Collected data
======

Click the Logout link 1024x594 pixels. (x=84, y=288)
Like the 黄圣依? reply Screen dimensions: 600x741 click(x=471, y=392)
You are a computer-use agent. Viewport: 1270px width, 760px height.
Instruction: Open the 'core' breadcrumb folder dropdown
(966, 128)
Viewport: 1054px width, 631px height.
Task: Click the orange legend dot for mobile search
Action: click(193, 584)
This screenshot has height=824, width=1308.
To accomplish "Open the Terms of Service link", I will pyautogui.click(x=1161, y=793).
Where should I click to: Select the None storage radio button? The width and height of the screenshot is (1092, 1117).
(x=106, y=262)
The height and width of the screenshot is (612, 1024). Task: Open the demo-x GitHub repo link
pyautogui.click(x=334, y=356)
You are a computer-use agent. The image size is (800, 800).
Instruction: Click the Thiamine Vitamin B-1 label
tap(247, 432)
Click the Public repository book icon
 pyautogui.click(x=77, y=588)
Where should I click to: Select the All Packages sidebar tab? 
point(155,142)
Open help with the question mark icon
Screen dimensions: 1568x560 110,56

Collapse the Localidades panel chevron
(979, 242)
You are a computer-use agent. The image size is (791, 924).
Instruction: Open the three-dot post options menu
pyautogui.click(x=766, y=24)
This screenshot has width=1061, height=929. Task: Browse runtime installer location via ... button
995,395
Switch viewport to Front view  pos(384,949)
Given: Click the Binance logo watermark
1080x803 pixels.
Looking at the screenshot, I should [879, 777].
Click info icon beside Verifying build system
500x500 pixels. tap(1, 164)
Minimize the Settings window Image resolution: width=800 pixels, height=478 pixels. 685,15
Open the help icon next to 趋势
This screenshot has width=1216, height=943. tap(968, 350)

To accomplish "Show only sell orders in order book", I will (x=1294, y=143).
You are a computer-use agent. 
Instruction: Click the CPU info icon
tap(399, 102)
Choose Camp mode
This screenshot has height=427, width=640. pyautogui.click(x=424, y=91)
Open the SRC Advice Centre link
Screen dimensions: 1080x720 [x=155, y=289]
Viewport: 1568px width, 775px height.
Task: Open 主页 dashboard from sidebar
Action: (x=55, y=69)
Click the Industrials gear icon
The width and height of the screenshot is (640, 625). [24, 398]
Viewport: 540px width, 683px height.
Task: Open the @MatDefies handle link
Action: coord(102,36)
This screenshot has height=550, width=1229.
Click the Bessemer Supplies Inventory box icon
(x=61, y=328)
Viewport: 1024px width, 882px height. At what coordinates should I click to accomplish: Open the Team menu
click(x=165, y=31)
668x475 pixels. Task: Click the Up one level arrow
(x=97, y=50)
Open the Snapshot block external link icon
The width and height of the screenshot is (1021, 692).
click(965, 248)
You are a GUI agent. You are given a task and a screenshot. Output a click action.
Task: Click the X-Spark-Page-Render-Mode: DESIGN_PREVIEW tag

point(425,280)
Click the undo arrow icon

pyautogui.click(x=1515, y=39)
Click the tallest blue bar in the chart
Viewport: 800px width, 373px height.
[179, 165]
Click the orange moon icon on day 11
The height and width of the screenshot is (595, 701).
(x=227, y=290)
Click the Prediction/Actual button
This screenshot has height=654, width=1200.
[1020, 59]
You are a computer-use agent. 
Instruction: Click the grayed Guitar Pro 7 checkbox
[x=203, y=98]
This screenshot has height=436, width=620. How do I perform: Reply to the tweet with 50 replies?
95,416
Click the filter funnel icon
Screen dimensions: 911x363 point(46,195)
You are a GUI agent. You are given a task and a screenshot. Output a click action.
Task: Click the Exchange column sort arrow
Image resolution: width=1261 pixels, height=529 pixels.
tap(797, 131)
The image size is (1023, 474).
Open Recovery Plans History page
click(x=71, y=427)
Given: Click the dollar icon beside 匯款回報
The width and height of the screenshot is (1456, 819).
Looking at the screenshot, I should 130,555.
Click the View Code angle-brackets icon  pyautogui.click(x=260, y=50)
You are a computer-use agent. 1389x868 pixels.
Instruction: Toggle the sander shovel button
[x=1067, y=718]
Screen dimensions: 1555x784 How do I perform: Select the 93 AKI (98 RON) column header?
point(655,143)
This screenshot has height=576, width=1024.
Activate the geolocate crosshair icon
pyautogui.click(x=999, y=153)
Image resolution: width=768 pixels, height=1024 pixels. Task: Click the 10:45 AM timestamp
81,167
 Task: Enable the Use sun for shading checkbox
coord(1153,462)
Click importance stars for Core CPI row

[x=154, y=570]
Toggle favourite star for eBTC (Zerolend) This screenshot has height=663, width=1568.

======

Looking at the records, how many of the lines contain the string "size"? Only the number should be given.

3